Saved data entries
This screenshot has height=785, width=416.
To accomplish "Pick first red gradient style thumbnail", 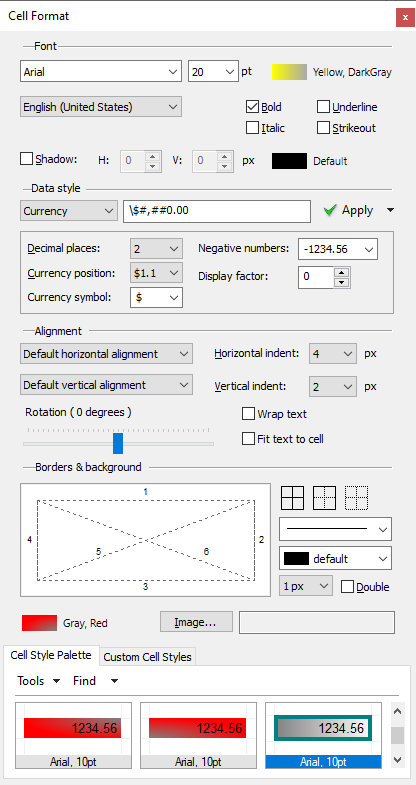I will coord(74,735).
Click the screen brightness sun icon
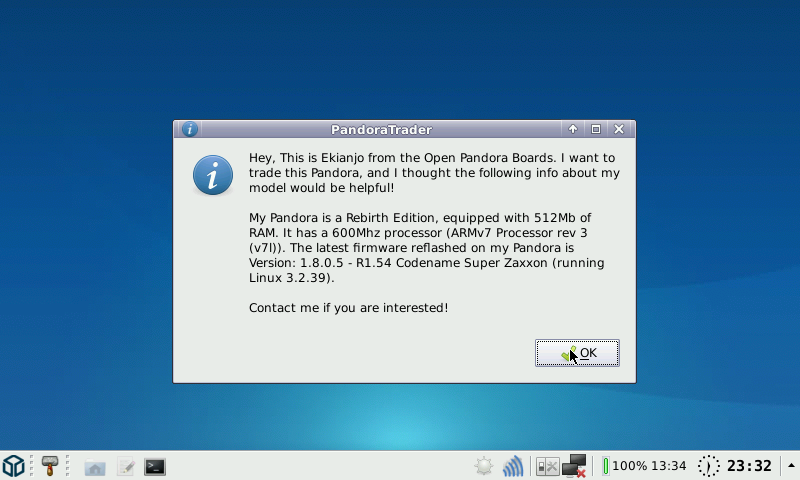The image size is (800, 480). click(484, 466)
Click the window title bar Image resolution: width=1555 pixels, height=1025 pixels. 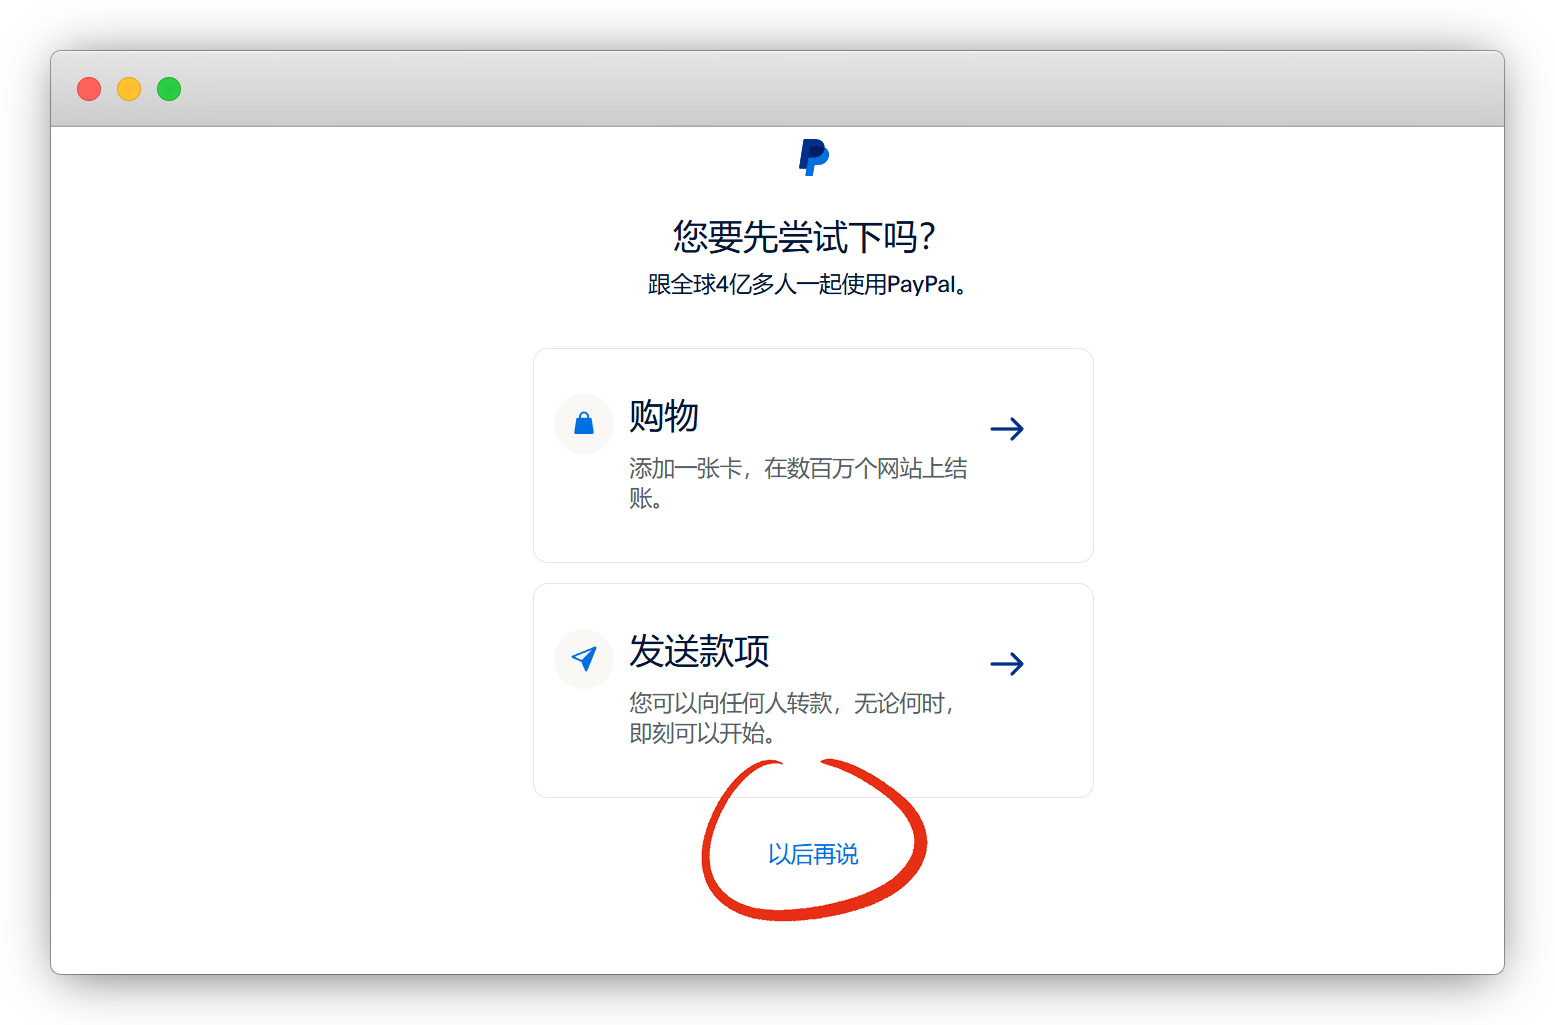tap(800, 89)
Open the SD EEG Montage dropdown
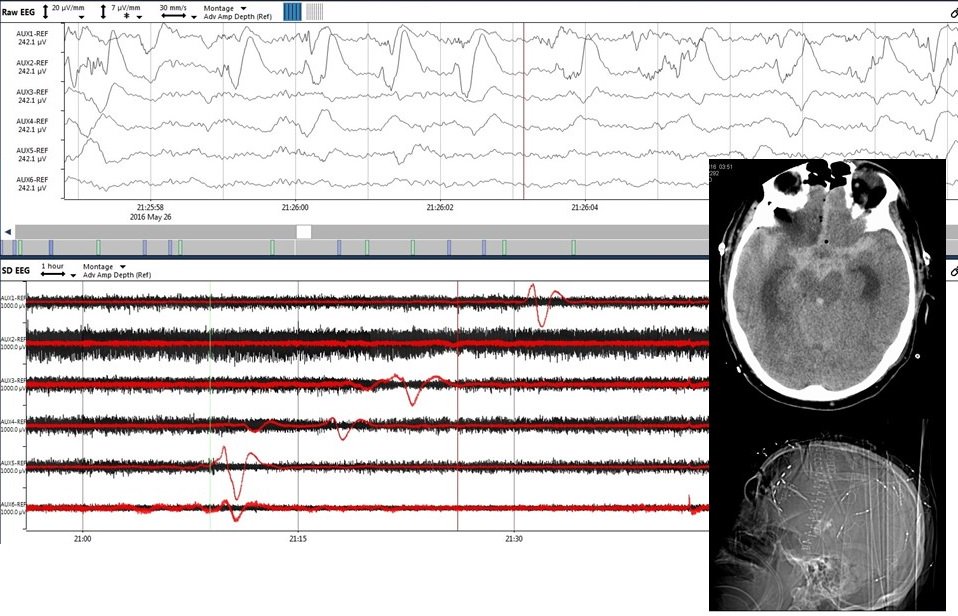 point(122,268)
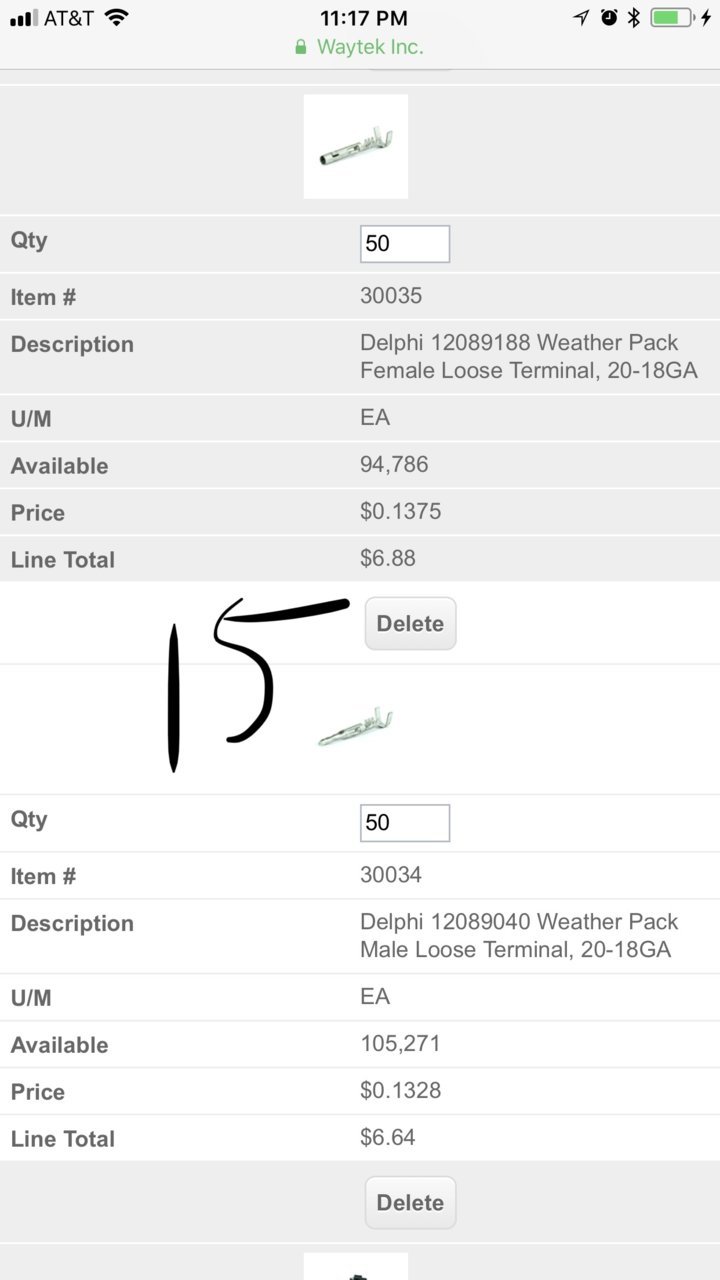Image resolution: width=720 pixels, height=1280 pixels.
Task: Tap the location services arrow icon
Action: pos(581,17)

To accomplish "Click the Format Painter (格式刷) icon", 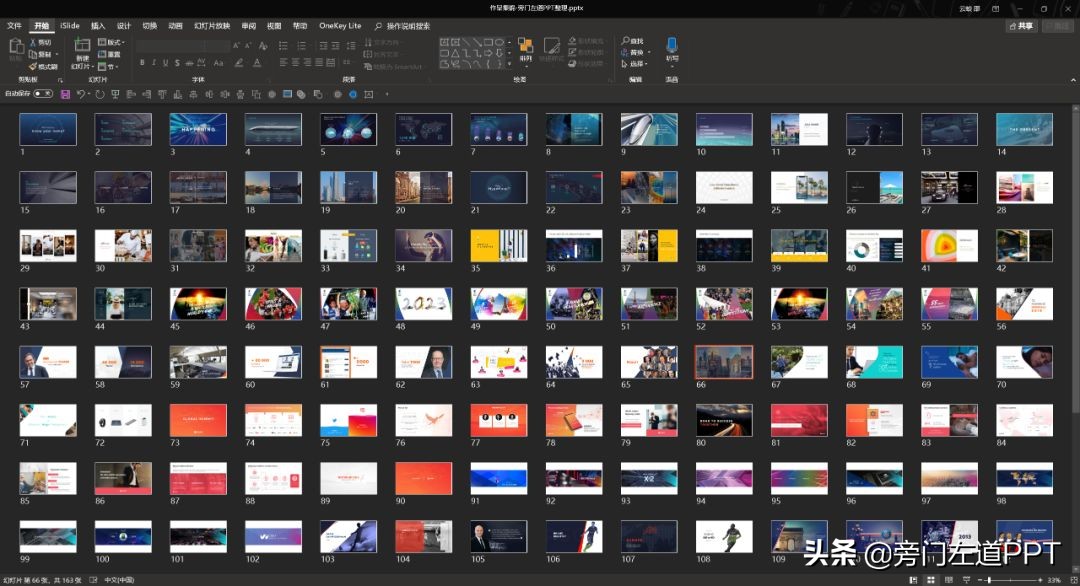I will (x=34, y=67).

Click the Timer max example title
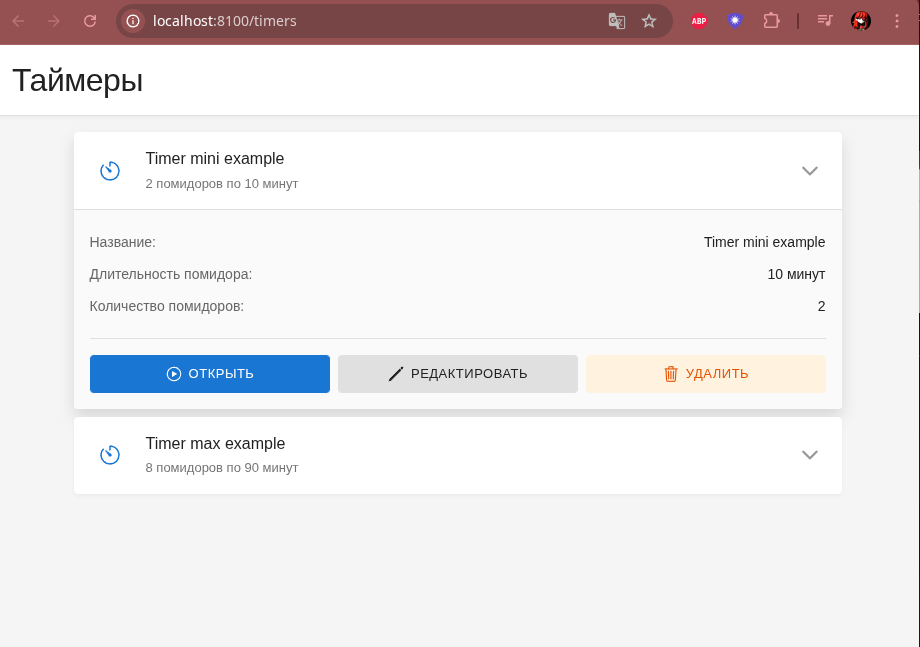(x=215, y=443)
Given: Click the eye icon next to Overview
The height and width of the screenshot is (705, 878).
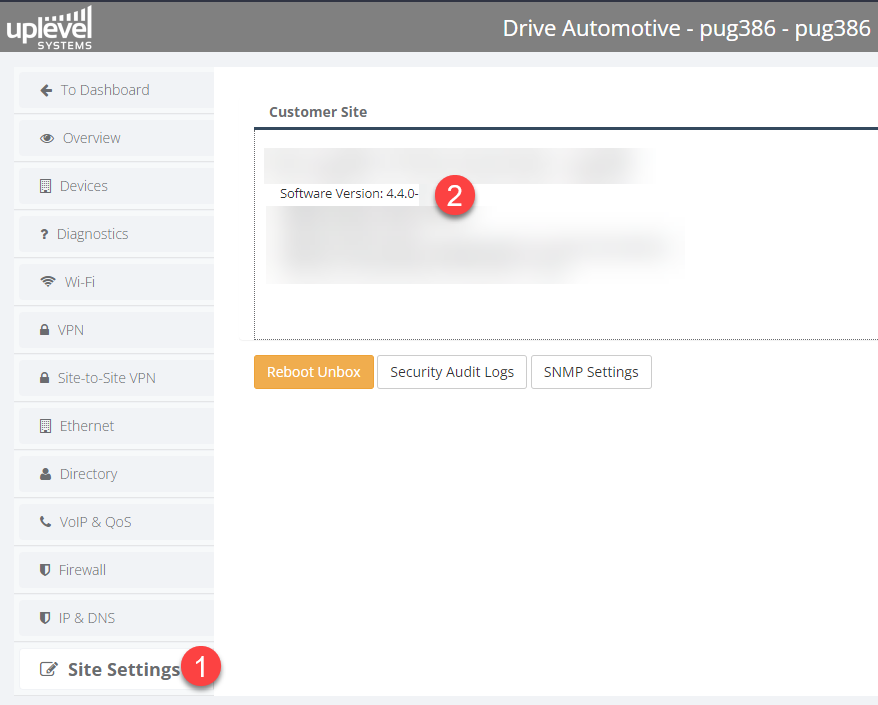Looking at the screenshot, I should coord(47,138).
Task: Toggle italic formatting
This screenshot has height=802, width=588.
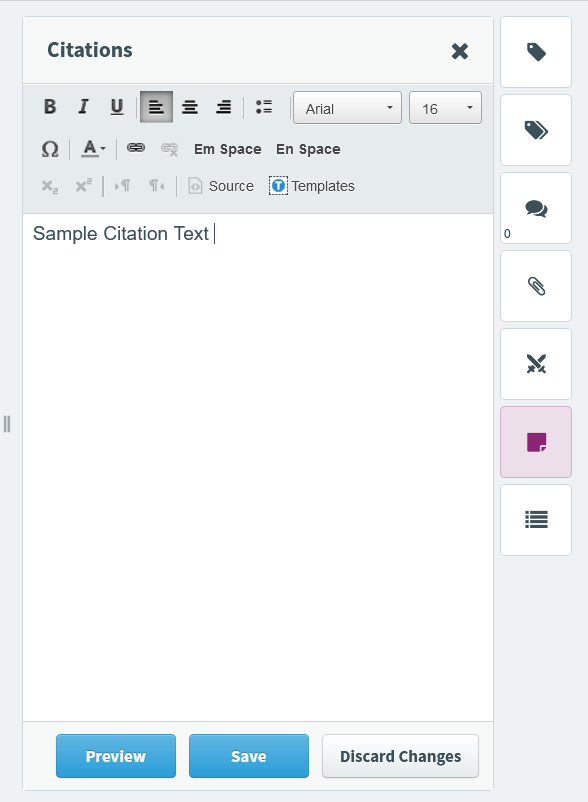Action: (83, 107)
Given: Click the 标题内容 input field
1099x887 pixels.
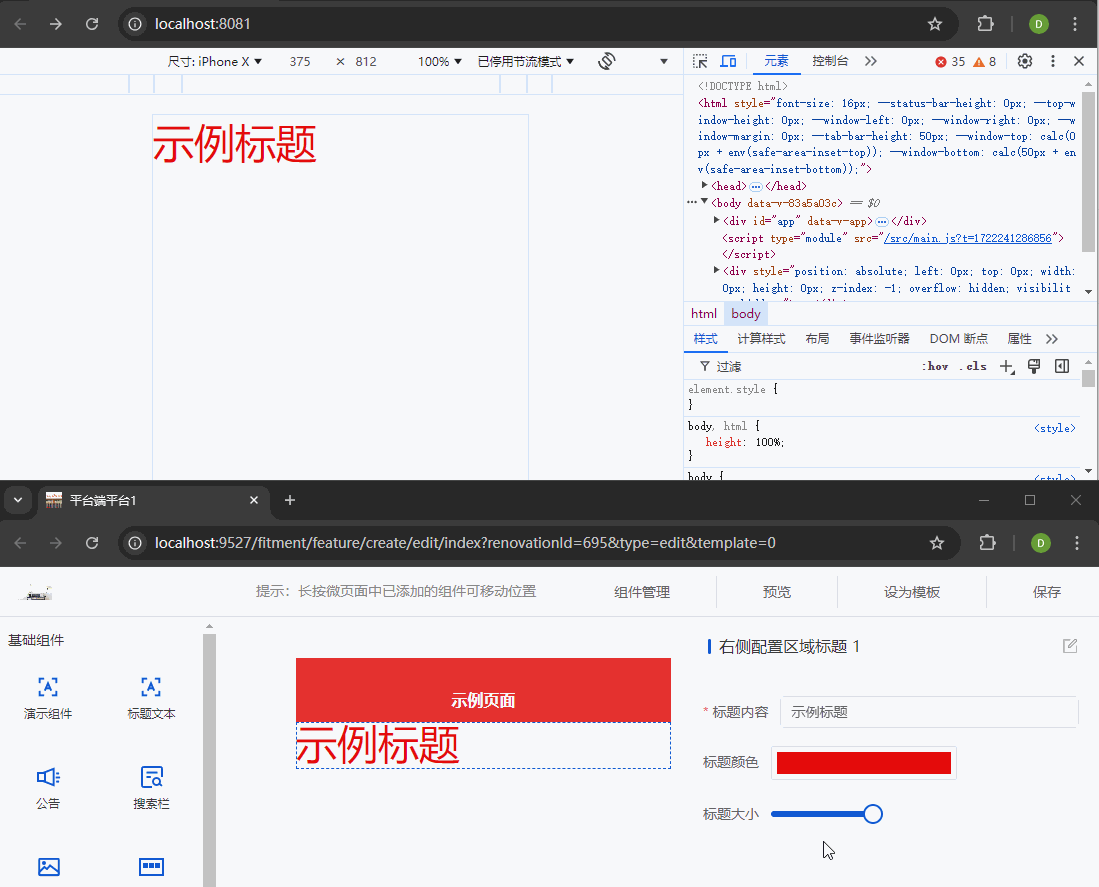Looking at the screenshot, I should [928, 712].
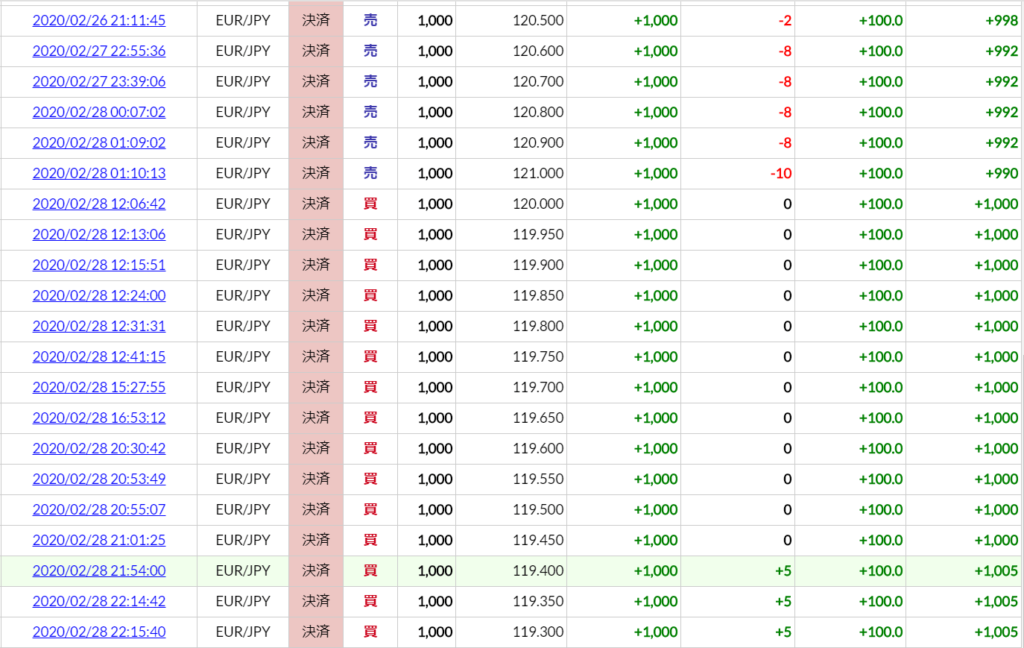
Task: Open the last 2020/02/28 22:15:40 link
Action: point(99,632)
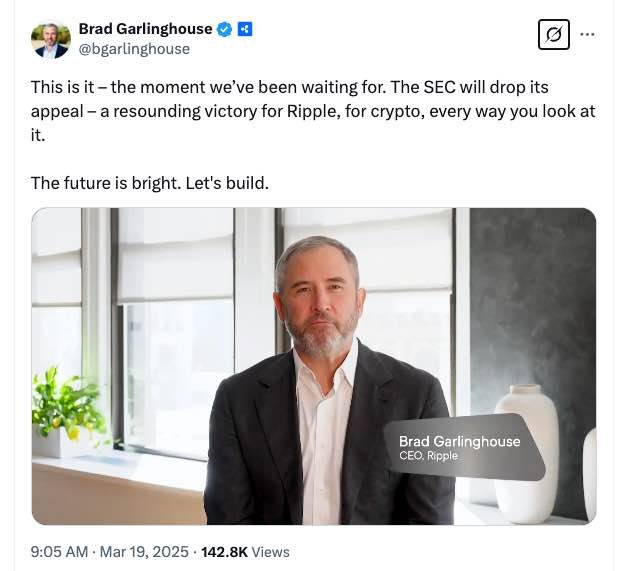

§ **Exercise instructions**
Check each line of the data above for the string "Given", and copy the ones that have it.

§ **Answer for the task**
Given: Click the eye icon next to Overview
Given: Click the 标题内容 input field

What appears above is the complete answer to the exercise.